As we headed back over the crag following our soothing paddle around Lake Grasmere, I was impressed by my newly adventurous husband. Rocky brooks were crossed with nimble bounds as we made our ascent, no sign of the panic-stricken shell of a muttering man wondering around a dried stream bed in Topanga Canyon who had made an appearance during my one and only mountain hiking experience with him years earlier. As we “summitted” the crag, the tone shifted. He consulted other walkers for advice on which of the three forks to pursue (admittedly the map only showed one). The sheer drop in front of us was ruled out and after a few minutes following another couple along a ledge, the path to the right was also abandoned. We headed left, which wasn’t exactly a trail but given the bright sun, a multi-network bar displaying BlackBerry, and legions of other walkers, including small children, in sight, I felt confident.

Husband on the other hand was starting to flap. Literally. He interrupted an elderly couple mid-sandwich to enquire, with a noticeable vibrato and pitch-elevation in his voice, if they knew a gentle way down. I hung back, hoping not to be associated with my high-strung husband, as the country gent advised him with the non-chalance of a seasoned fell-walker to continue left. No, elderly country gent did not need to consult husband’s map (yes, husband asked him, wanting to be very sure about the advice so casually dispensed). Elderly gent informed husband that he did not have his glasses and so could not read a map. I thought it unwise to point out to my husband that this man was so unworried about “getting down” he didn’t even bring his glasses.

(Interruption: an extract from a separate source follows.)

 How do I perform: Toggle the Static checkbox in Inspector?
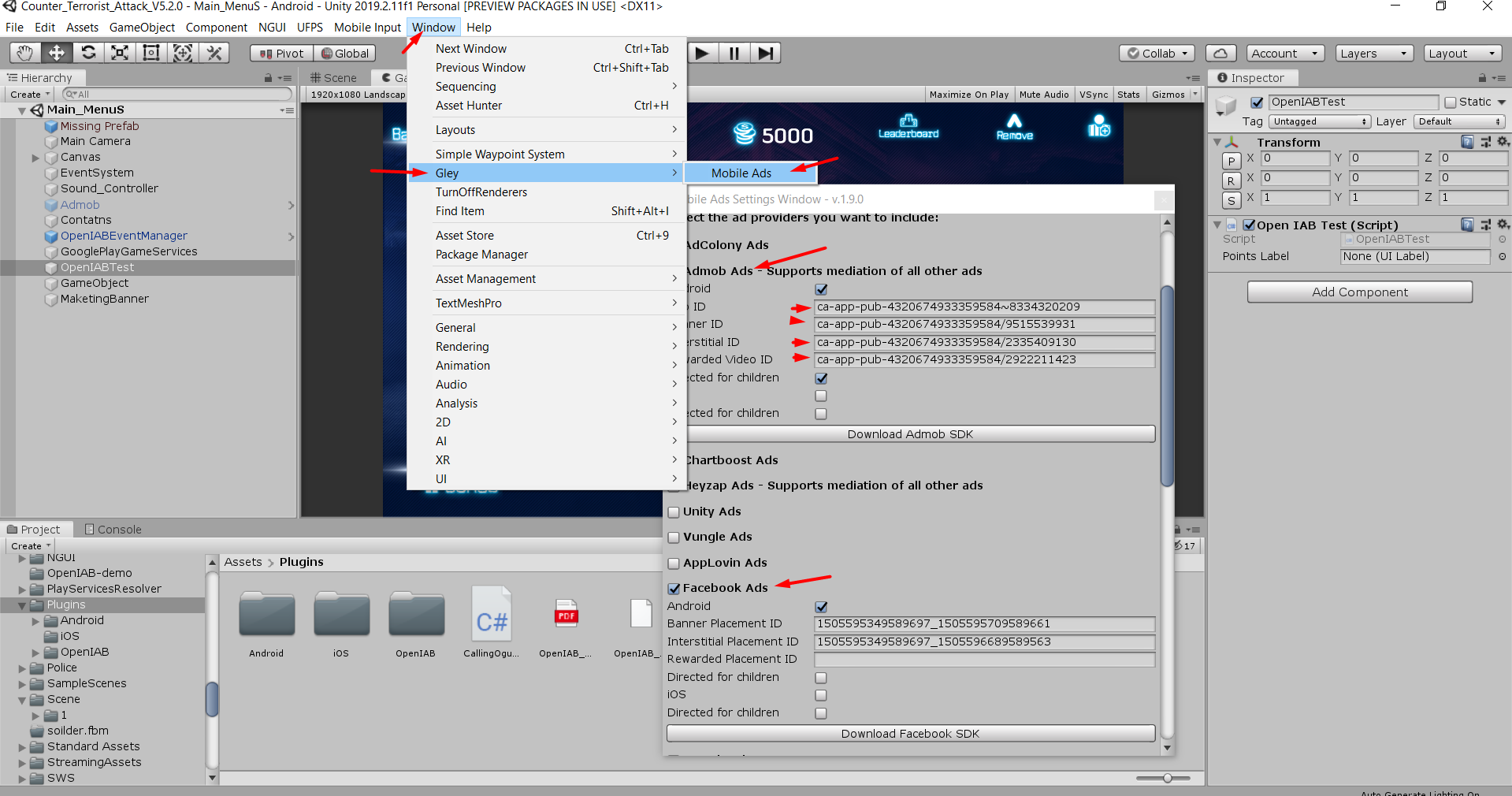click(1451, 102)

To be fair, husband did not like me spend childhood summers at Camp Merrie Wood in North Carolina’s Sapphire Valley where opening day included a camp-wide romp up Old Bald with Guinevere the Saint Bernard, followed swiftly by a week of backpacking on the Appalachian Trail. Neither did husband have a grandfather who took him around the foothills of San Bernardino on a neighbor’s Palomino horses or hiking in Forest Falls. Instead, the quintessential summer outing for my husband and his brother was a car trip to Parbold Hill (forever parboiled hill in my head), culminating in a thermos of luke-warm coffee (yes, coffee for kids) and a Cadbury Club bar. While still sitting in the car.
Husband’s early outdoor life is summed up in a snapshot of him outside his childhood home, Seaview Terrace. He is grim faced, in full scout regalia, and holding a duffel bag as big as him, packed by a fretting mother for his one and only Boy Scout camping trip. He describes it as four days of certain ridicule and an introduction to alpha male posturing. His entire scouting career was over in six months.

In this context, our successful descent along our makeshift mountain goat path is somewhat miraculous. Following elderly gent’s advice we were safely to the Wainwright Inn within an hour, which takes its name from a famous Lake District fell walker. If you complete a Wainwright hike, it’s called “bagging a Wainwright.” Suffice it to say I do not think I will be bagging any Wainwrights with husband in tow. The gentle undulations of the Cotswolds hills are infinitely more suitable for this lady-man of mine.